-- Problem to work on --
Of the entries below, restate word for word only the section that runs from the line with "The image size is (643, 364)." to the line with "You are a computer-use agent. The", counting both ends.

Saved data entries:
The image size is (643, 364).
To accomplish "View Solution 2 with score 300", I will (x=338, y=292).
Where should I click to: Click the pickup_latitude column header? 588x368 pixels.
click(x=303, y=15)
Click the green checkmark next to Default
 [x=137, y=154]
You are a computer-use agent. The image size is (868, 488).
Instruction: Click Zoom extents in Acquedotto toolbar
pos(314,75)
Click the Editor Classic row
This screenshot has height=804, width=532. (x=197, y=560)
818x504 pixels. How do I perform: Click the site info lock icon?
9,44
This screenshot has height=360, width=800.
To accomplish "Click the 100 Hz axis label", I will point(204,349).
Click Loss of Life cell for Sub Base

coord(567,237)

--

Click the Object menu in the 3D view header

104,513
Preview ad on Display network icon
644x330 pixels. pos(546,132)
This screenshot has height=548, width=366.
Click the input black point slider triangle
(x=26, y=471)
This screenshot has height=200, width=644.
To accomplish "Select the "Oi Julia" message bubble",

...

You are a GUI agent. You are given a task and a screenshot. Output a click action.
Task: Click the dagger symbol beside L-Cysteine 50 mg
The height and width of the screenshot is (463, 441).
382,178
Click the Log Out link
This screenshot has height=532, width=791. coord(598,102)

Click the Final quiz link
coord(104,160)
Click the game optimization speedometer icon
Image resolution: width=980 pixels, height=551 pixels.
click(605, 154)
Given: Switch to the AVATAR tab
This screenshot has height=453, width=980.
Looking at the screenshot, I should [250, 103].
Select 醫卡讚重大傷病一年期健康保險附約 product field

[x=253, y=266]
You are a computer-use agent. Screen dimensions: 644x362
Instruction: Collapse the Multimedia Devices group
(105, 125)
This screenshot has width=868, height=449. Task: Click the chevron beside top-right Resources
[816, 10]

-- Output for this exercise --
The image size is (643, 364).
To accomplish "View Solution 2 with score 300", I will (x=338, y=292).
Where should I click to: Click the pickup_latitude column header? 588x368 pixels.
click(x=303, y=15)
Click the green checkmark next to Default
 [x=137, y=154]
You are a computer-use agent. The image size is (868, 488).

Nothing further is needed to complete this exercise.